In cross-examination by barrister Michael Byrne QC, for Baden-Clay, she agreed she gave two statements to police, one on May 30 and the second on June 2, 2012. She agreed she did not go to police to tell them what she had heard until she could check the date with her husband.
Fiona White, who lived at Kenmore Hills, said she heard a woman scream twice as she put her dog outside before bed sometime in April. "It was like … someone falling off a cliff, a push, high-pitched, it happened twice,'' she said.
She agreed in cross-examination she reported the scream to police on May 15, 2012, adding that it had "tormented" her.
Another local, David Jenkinson, told the jury his barking dogs woke him around 10.30pm on April 19, 2012.
"After that, the noise that I heard was initially two heavy thuds, one straight after the other," he said. "Not too long after that, maybe half a minute, I heard what sounded like a car door close."
What witnesses heard to the east of the Baden-Clay residence. Source: CourierMail
Daughters didn't hear anything
GERARD and Allison Baden-Clay's three daughters were asleep in the house the night their mum disappeared and didn't hear a sound.

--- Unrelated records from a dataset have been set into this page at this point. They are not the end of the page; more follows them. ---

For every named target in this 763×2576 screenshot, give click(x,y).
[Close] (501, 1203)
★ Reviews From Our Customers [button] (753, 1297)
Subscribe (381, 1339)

In interviews conducted by detectives from Indooroopilly's Child Protection Investigation Unit, the girls, then aged 10, 8 and 5, told how their mum and dad had put them to bed around 7pm.
All three said they'd slept soundly until waking at 6.30am the next day.
Neighbours have told of hearing shouts, thuds and squealing tyres late at night.
"Can you remember hearing anything that night?'' a detective asked the eldest daughter in an interview conducted in June 2012.
"No,'' she replied.
She said she hadn't heard any car noises.
The girl told the detective she last saw her dad going to the downstairs fridge for milk.
She said she had gotten up to get a glass of water and her mum was lying on the couch watching television.
The middle child told a similar story. Asked to think back to that night, the girl said she heard a TV on when she went to bed. "Just voices,'' she said.
She thought her parents were watching TV "because they usually do''.
She said she hadn't heard cars starting or car doors opening or any fighting. The girl said she didn't know if her parents had ever argued.
What witnesses heard in the vicinity where Allison Baden-Clay's body was found. Source: CourierMail
'Mum always took her phone'
THREE little girls facing a future without their mum helped police to unravel the final night they shared with her in video interviews played back to the jury yesterday.
Allison Baden-Clay's daughters, aged 10, 8 and 5, told police officers at the Surfers Paradise Police Station on June 27, 2012 all they remembered of their seemingly normal and happy childhood before April 20, 2012.
The eldest daughter told police the family had brainstormed together to name the eight-seater Prado her father usually drove "Snowy" and silver Holden Captiva her mother often used, "Sparky".
When police searched Sparky after Ms Baden-Clay's disappearance, they photographed plastic containers filled with children's toys in the boot.
The eldest said the items were all packed up to go to a charity and they had been stored downstairs, near the garage door, so someone could come and pick them up in the future.
The eldest daughter said her mum would walk every morning, unless she had to be at work early, and would usually take her phone.
She said her mother always wore jumpers because she got cold easily, and often wore grey tracksuit pants.
The 10-year-old said her father was worried on the day her mum disappeared but was "trying to be confident".